_Extract to read:_
•••••

Anyway, I would encourage those of you who are struggling to read more about the affects of ADHD, recognizing that it is a brain difference, not something they do on purpose “to us”. Give yourselves grace for your feelings – it is freaking hard on us who don’t have ADHD, too, in different ways than it’s hard on those who have or. Penny Williams recently had an excellent podcast about self-care for parents of ADHD kids, and I would suspect it would be relatable to those with ADHD spouses, too. (Her Podcast is Parenting ADHD Podcast…I think it was episode 62 or 63.)
July 17, 2019 at 2:05 am #122525
Bill, my personal experience is that my ADHD partner SAYS he want reminders, but then becomes upset when 1 reminer turns into 2 a few days later, then 2 turns into 3 a week later, then he has the audacity to become upset when I give up and do it myself (if he happens to witness it, otherwise he would not notice, lol).

•••••

_Supplied material:_
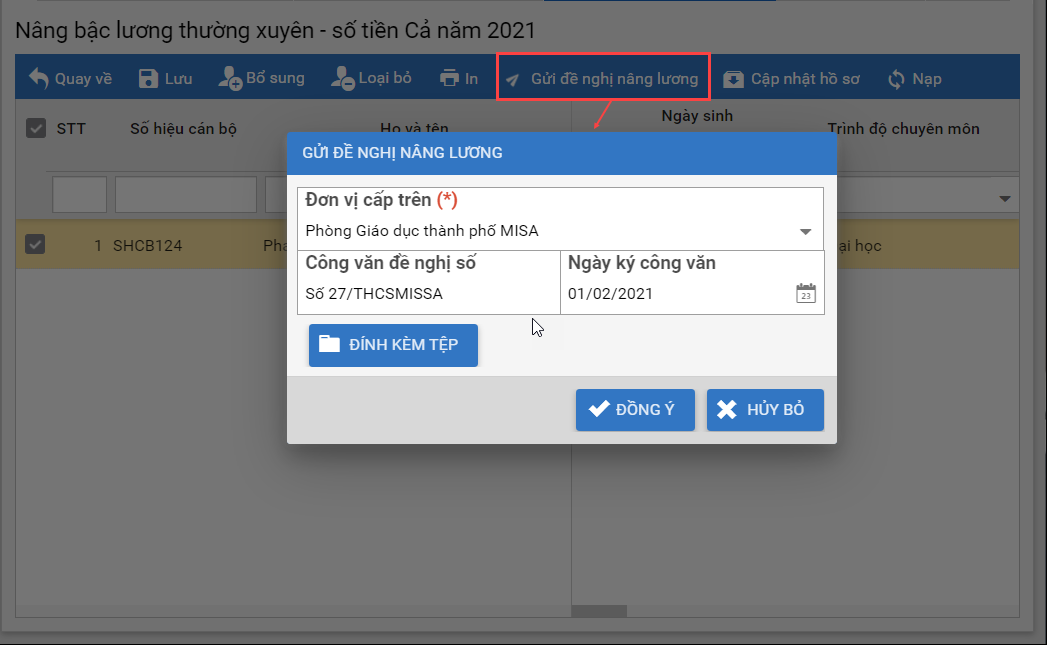Click the Nạp reload icon
Screen dimensions: 1047x645
pyautogui.click(x=896, y=79)
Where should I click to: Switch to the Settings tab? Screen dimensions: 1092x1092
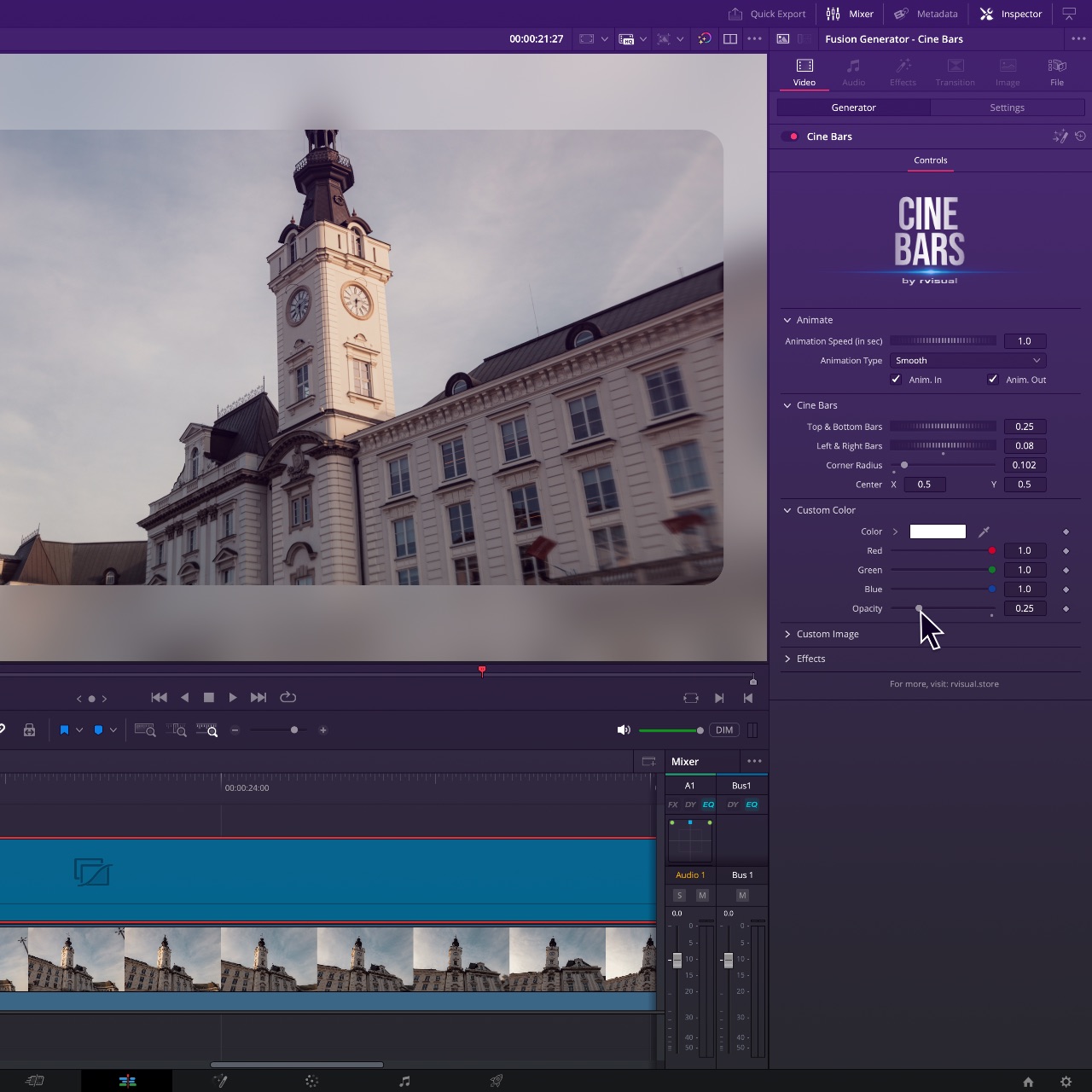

•••••

_Actions to take:_
1. In the ADHD forum text, what is the name of the podcast that Penny Williams hosts?
2. Quote the ADHD forum text, starting with "July 17, 2019" and going on through "not notice, lol).".

_Answers for the exercise:_
1. Parenting ADHD Podcast

2.
July 17, 2019 at 2:05 am #122525
Bill, my personal experience is that my ADHD partner SAYS he want reminders, but then becomes upset when 1 reminer turns into 2 a few days later, then 2 turns into 3 a week later, then he has the audacity to become upset when I give up and do it myself (if he happens to witness it, otherwise he would not notice, lol).